Wil Schroter
There is a ton of hidden treasure in failed startups — you just have to know how to look for it, and ultimately, how to capture it.
After my first (not last) venture-funded startup tanked, everyone pretty much ran for the hills. Investors bailed, the team got other jobs, and customers found better solutions. But I kept thinking "We just spent a ton of money to build all of this, can't I capture this value back?"
Then it occurred to me — the same thing is happening for countless other failed startups. All of the assets that they spent millions to build just get buried. Everyone tries to make a last-ditch effort to sell them off, but in most cases, it never works and they just evaporate.
But what if we were the ones looking to dig up that buried treasure and use it for ourselves?
Let's start from here — when a funded startup runs out of money, investors pretty much walk away. There's a minute of everyone suggesting the asset has lots of value to someone else (it doesn't), but that's more just wishful thinking that never materializes.
A year ago when the company had money in the bank, it was valued at $20 million by investors. Now when the money is gone, it's valued at $0 by pretty much everyone, especially because no one can afford to operate the asset anymore. The "price tag of failure" is somewhere just above $0 in most cases.
That's the first aspect of the hidden value. When the team and investors have agreed the value is zero, then it's zero. But what they are really saying is "Based on what we thought it was worth (by the way, a number we all made up), it's worth considerably less now, and therefore we're not interested in funding it or growing it." That sentiment sets the price, regardless of the potential value.
Macklemore said it best — "One man's trash, that's another man's come up." While he was talking about thrift store shopping, the same applies to shopping for startups. Think about it like this — a startup making $30k per month in revenue is useless if they just raised $10 million. But to a single Founder operating the same business (assuming it can be run that lean), it's a solid full-time salary with room for some contract help.

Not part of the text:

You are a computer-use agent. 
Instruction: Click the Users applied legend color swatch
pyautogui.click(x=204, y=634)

Just because a startup couldn't hit insane revenue growth doesn't mean it's worthless. It means it's just worthless in comparison to the value that was expected. Yes, it's not worth a $20 million valuation, but $30k per month is great money. If a Founder could purchase those assets for $100k, which would likely just help the previous startup cover wind-down expenses that no one wants to pay for, it's a good deal for everyone.
Often the person trying to buy that defunct asset is the original Founders. They know better than anyone exactly what investment was made, or how the asset could be improved with a second wind. However, sometimes the Founders are either burnt out or are in an awkward position to negotiate against the very people who just funded them and lost all of their money, which is when a 3rd party could be helpful.

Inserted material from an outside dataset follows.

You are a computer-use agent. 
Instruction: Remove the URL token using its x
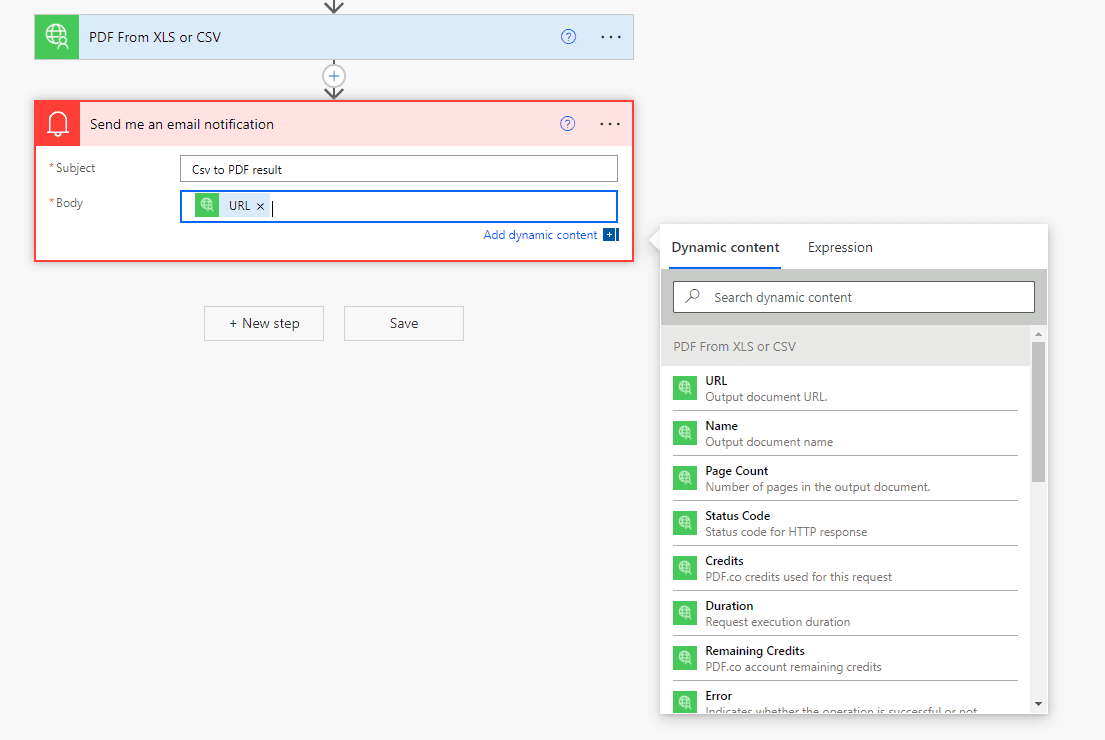pyautogui.click(x=259, y=205)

We've been on the buy side at Startups.com of many of these situations. We've met with over 100 venture-funded startups at varying stages of the selling process and purchased 5 including LaunchRock, Clarity.fm, and Zirtual. Over the past decade, we've made close to a 50x return on our investments.
We didn't care about the current state of the startup we bought (Zirtual famously went out of business overnight when we bought it). We cared about the future value of what those hard-working teams had built and all of that venture money had underwritten (Zirtual went on to make tens of millions of dollars).
In each and every case, we came away with highly profitable, fantastic assets that have helped countless startups. Any one of those would have been a net loss to everyone involved if they had just "died." Our ability (along with the Founders we purchased from) to see past the present state and focus entirely on future value has been some of the best time and monetary investments we've ever made.